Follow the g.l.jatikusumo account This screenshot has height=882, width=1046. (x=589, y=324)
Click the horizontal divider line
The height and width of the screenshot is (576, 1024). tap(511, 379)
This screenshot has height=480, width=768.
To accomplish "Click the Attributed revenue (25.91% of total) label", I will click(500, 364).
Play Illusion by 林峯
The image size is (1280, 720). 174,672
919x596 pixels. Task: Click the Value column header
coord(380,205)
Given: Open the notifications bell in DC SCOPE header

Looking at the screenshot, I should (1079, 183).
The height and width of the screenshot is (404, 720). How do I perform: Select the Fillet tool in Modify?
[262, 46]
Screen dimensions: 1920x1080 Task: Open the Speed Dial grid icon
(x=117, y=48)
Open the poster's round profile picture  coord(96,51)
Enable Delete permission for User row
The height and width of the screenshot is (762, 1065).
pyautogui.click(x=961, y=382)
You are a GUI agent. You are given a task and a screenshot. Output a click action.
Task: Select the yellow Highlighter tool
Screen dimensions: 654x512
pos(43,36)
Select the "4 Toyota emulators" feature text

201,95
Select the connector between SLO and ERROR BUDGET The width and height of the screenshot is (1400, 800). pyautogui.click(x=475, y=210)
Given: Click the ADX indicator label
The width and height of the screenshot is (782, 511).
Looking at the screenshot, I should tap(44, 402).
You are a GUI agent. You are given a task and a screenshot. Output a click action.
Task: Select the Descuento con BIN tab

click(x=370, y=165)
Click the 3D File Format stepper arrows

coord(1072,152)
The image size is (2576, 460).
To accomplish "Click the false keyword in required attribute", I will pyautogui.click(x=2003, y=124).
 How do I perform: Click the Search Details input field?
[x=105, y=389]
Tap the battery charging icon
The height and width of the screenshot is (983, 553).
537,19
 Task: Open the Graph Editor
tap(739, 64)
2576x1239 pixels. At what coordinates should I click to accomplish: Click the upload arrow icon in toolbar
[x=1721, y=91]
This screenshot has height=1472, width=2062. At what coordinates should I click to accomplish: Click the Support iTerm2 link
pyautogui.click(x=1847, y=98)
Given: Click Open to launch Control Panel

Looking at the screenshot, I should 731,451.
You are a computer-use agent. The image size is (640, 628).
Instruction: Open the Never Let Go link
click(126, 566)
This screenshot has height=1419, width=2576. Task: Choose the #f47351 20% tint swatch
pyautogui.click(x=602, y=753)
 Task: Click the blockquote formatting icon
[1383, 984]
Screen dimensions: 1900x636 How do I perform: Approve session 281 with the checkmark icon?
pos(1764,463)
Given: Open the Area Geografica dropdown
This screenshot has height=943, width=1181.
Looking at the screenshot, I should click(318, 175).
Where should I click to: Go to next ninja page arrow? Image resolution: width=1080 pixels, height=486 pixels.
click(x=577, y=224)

■ ■ ■ ■ ■ ■ ■

=== Task prompt ===
Find each line in the records above that contains the word "This", and copy those lines.

=== Worked solution ===
Follow the g.l.jatikusumo account This screenshot has height=882, width=1046. (x=589, y=324)
This screenshot has height=480, width=768.
This screenshot has height=1472, width=2062. At what coordinates should I click to accomplish: Click the Support iTerm2 link
This screenshot has height=1419, width=2576. Task: Choose the #f47351 20% tint swatch
This screenshot has height=943, width=1181.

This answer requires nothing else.